> _Short task_
Retype every one of the following rows word for word, leaving out the pictures.
== Data ==
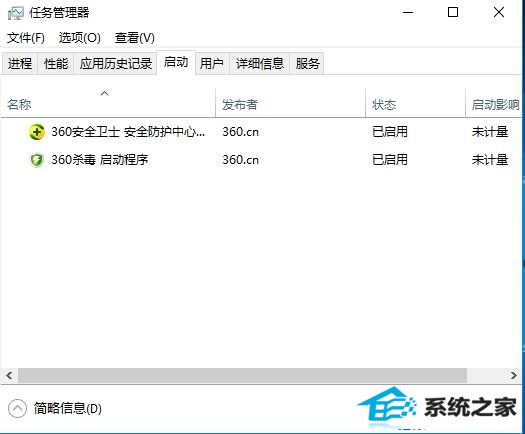This screenshot has width=525, height=434.
Task: Sort by the 启动影响 column header
Action: [495, 104]
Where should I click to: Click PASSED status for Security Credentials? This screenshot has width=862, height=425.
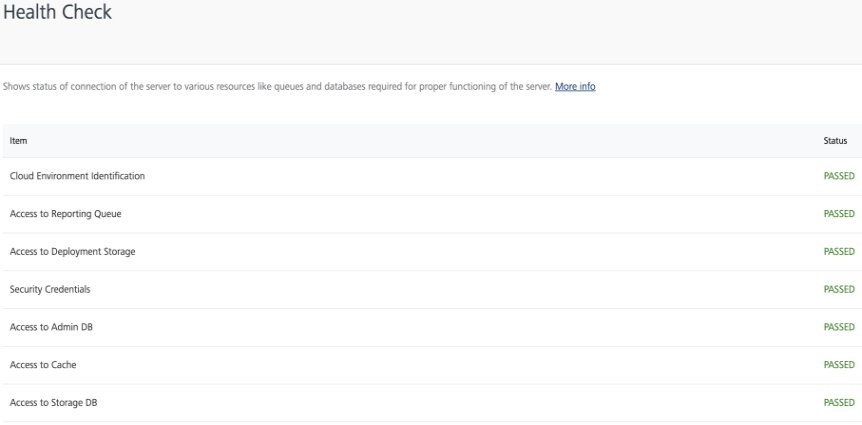tap(837, 289)
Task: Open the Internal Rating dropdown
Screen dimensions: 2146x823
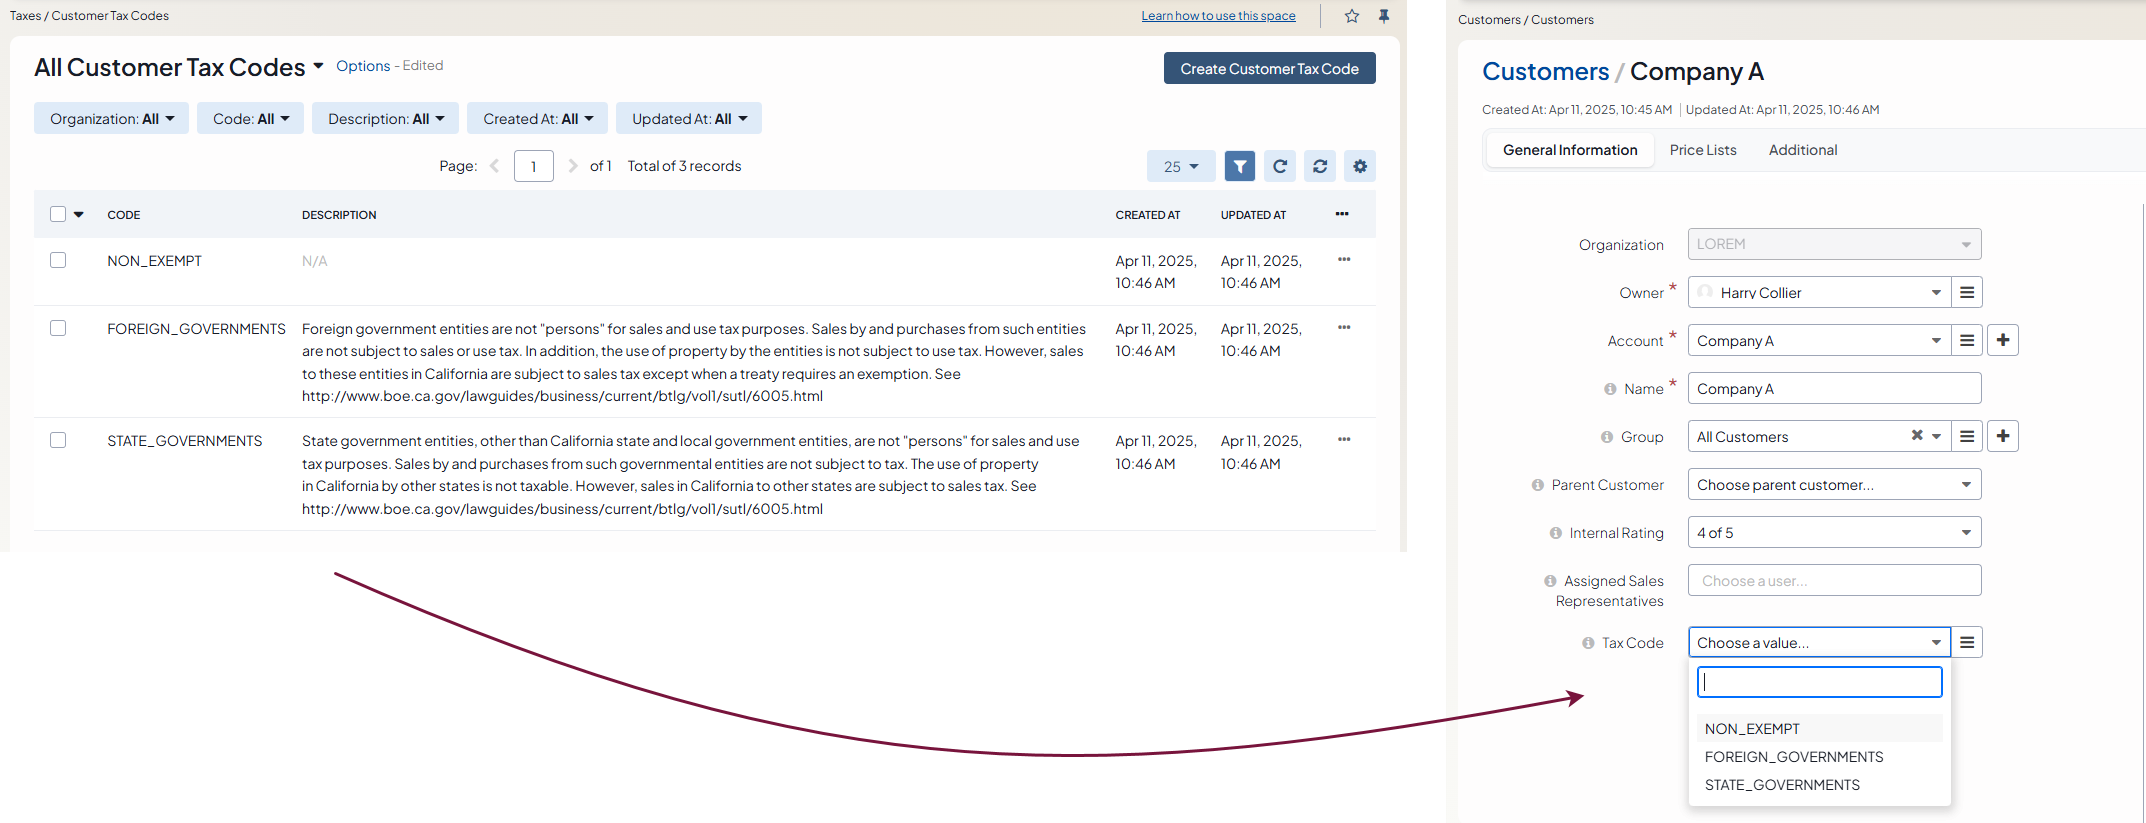Action: coord(1833,532)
===
> _Task solution_
This screenshot has width=525, height=434.
Task: Sort by the 启动影响 column header
Action: [495, 104]
Where should I click to: Click PASSED status for Security Credentials? This screenshot has width=862, height=425.
tap(837, 289)
Task: Open the Internal Rating dropdown
Screen dimensions: 2146x823
Action: coord(1833,532)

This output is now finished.